Our Practice

From the glitz and glamor of the infamous strip and the social labor movements that built it, to the remnants of atomic culture throughout and surrounding the city, Las Vegas played an integral role in developing the American West, and our aim is to preserve that history. Finding inspiration in our backyard allows us to actively engage our community connect our research to regional and national publics. Our faculty and students practice public history in many forms, including both physical and digital exhibits centering on the environment and material culture that surrounds us.

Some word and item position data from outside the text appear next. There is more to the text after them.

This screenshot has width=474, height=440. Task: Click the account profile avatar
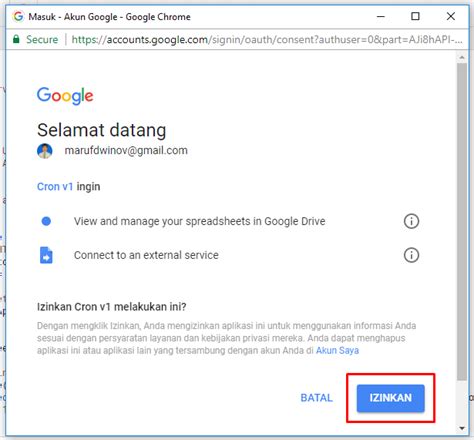click(45, 151)
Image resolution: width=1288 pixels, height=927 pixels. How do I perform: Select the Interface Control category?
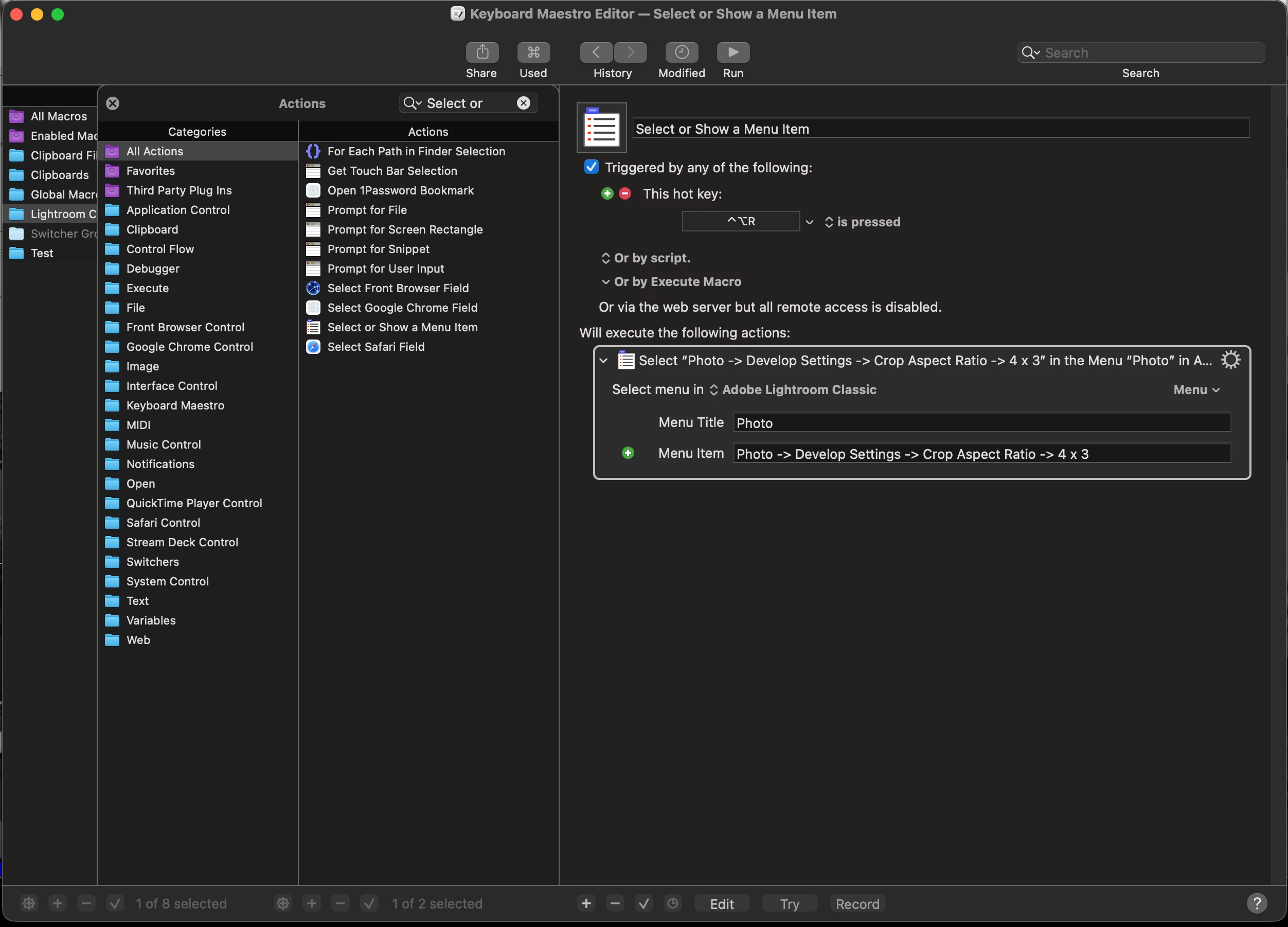(171, 386)
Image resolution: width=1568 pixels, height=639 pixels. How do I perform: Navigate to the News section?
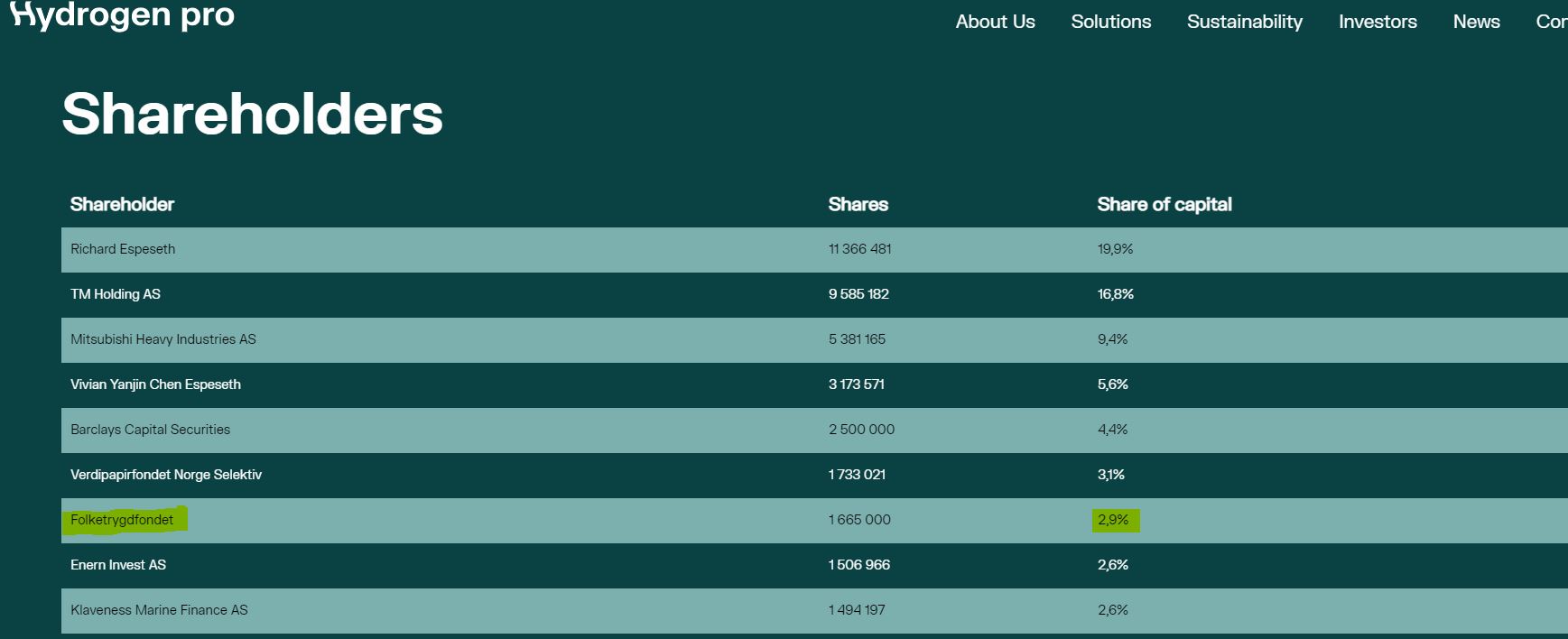[x=1476, y=22]
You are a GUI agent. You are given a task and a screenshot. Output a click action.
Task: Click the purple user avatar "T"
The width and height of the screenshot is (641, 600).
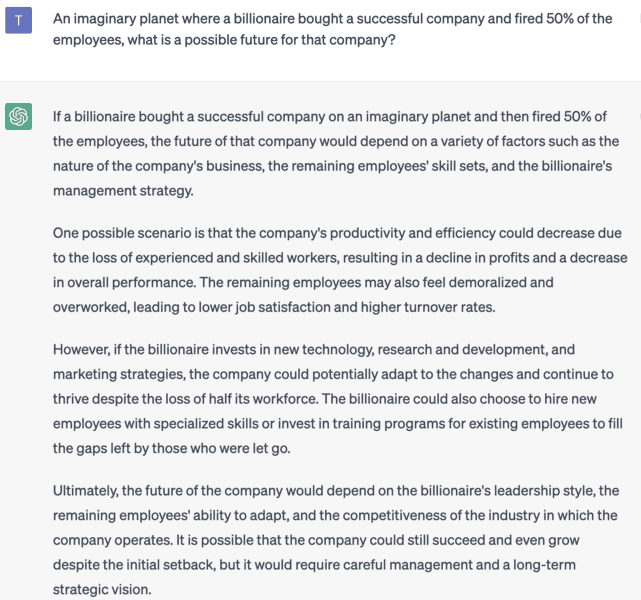(x=19, y=19)
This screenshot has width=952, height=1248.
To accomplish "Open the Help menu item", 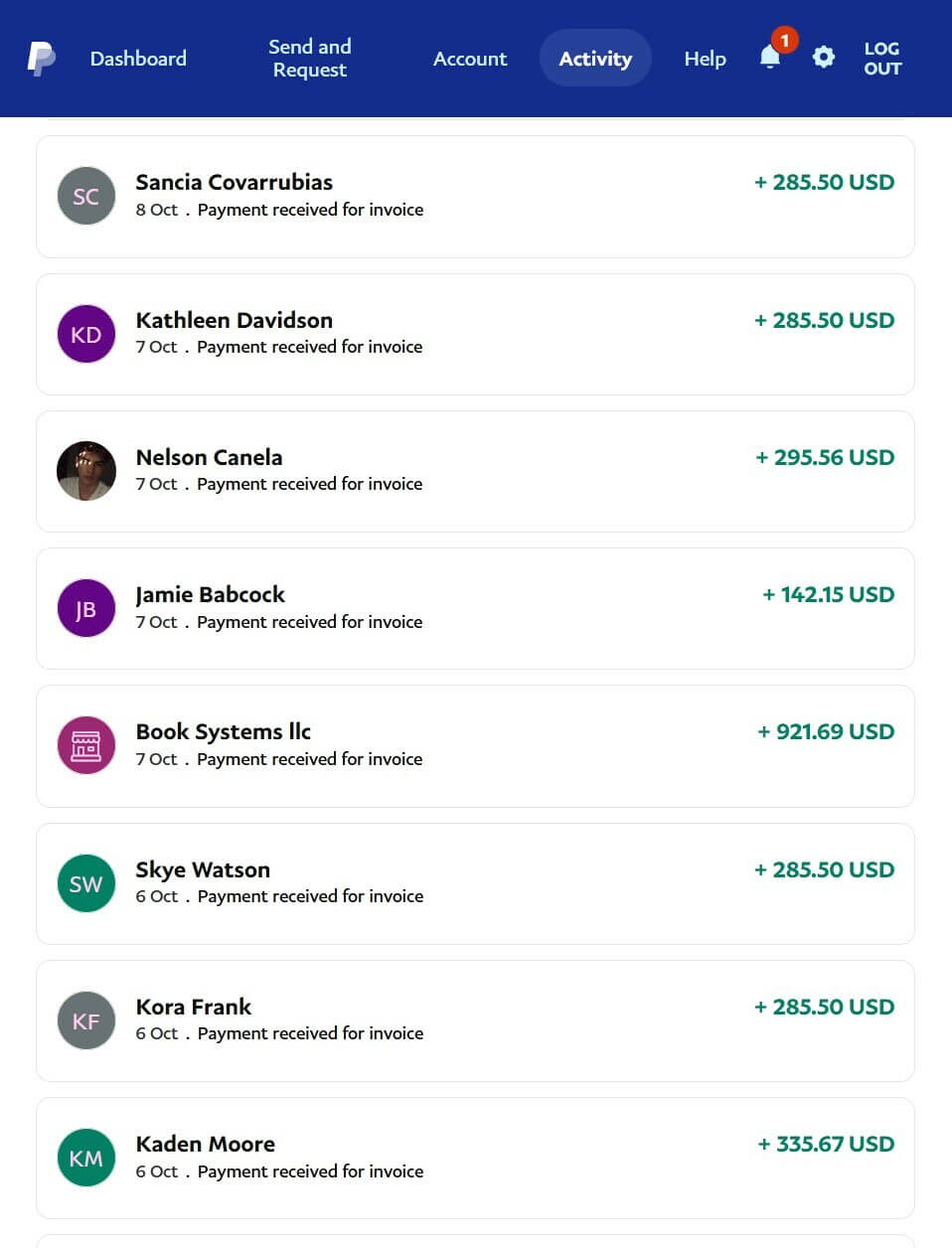I will click(x=705, y=59).
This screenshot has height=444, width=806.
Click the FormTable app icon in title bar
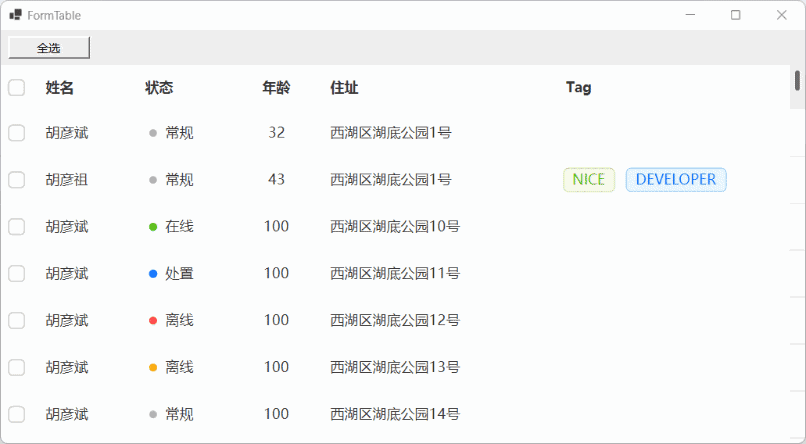pos(15,15)
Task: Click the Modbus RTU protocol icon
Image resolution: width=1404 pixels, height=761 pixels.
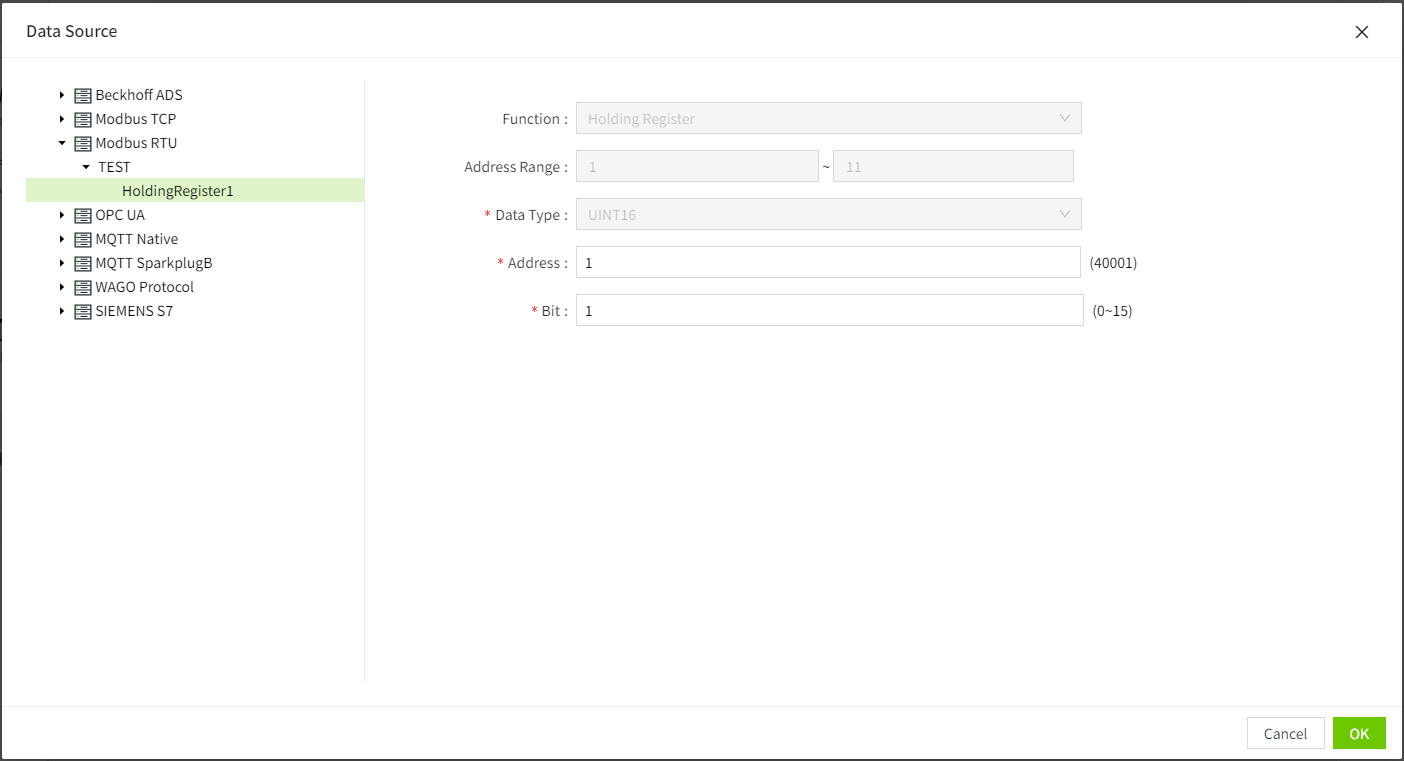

The American Intermountain West

Aerial view of Hoover Dam with Pat Tillman Memorial Bridge under construction, May 22, 2009. Jamey Stillings Collection. Special Collections & Archives, University Libraries, University of Nevada, Las Vegas. Las Vegas, Nevada

Inspired by place, our program emphasizes the history of the American Intermountain West. Through historical preservation, archival research, oral history, and digital humanities, we examine the relationships between culture and nature in the desert Southwest. We partner with a wide range of groups such as Preserve Nevada, the National Park Service, the Morelli House, the Huntridge Foundation, and the Neon Museum, allowing our students to gain hands-on experience preserving and interpreting history. We collaborate with regional organizations such as BYU’s Charles Redd Center for Western Studies and the National Atomic Testing Museum to create digital humanities projects


Atomic Culture

Image by Kristian Purcell in Andy Kirk's Doom Towns: The People and Landscapes of Atomic Testing

With strong ties to our physical geography, the program has an emphasis on the history and enduring legacy of atomic culture in the American West. Our award-winning The Nevada Test Site Oral History Project began nearly 10 years ago as a collaborative endeavor that played upon our strength in oral history. Spearheaded by Department Chair Andy Kirk, environmental sociologist Robert Futrell, and noted atomic scholar and oral historian Mary Palevsky, the project features 150+ interviews and is dedicated to preserving and disseminating the remembered past of persons affiliated with and affected by Nevada Test Site during the era of Cold War nuclear testing. Public history graduate students conducted 50 percent of the interviews and served as research assistants.

In 2013, Kirk lead graduate students on a first-of-its kind cultural exchange with Karaganda, Kazakhstan, home of another nuclear testing site. Organized through The Atomic Testing Museum and financed by a prestigious grant from the American Association of Museums (AAM) and the U.S. Department of State’s Bureau of Education and Cultural Affairs, UNLV professors, graduate students and Clark County School District students participated in a thirty-day exchange. The study of atomic culture has provided a way for graduate students to reveal connections between nature and culture and link regional public history with global efforts. The project culminated in the 2016 release of Andy Kirk’s graphic history Doom Towns, which included an exhibition of the book’s artwork sponsored by Nevada Humanities and curated by public history graduate students.


Las Vegas Material Cultural

Las Vegas is a dynamic place to practice public history, and our program’s central focus on material culture prominently features the city’s vibrant entertainment scene. Program director and costume curator, Deirdre Clemente oversees undergraduate and graduate students as they research, curate, and install clothing exhibitions that celebrate Las Vegas as the entertainment capital of the world. Our material culture exhibitions demonstrate to our students and the public the power of clothing and objects to convey larger concepts in history, including women’s power as consumers, the exchange of US culture with the rest of the world, and the creation of identity on and off stage. These concepts are exemplified in collaborative projects such as Ready to Roar, “Too Much of a Good Thing is Wonderful”: Liberace and the Art of Costume, and Vegas Style: Spectator and Spectacle.


Women in Society

Left to Right: Maya Miller, Jo Gonzalez, and Gloria Steinem at Nevada Women's Conference, Las Vegas, NV, June 18, 1977. Nevada Women's Conference Photograph Collection. Special Collections & Archives, University Libraries, University of Nevada, Las Vegas. Las Vegas, Nevada

Through oral history collections, exhibitions, and digital history projects we explore women's roles in creating social and cultural change. From women’s evolving public and political positions to the influence of technology and the environment in their daily lives, our students practice researching and exhibiting local and national trends in women’s history.

Currently, graduate students are developing a digital project related to women's civic engagement in Las Vegas. Under the direction of Dr. Joanne Goodwin, graduate students are researching topics ranging from community engagement to campaigns for suffrage. The project will be completed in Spring 2018.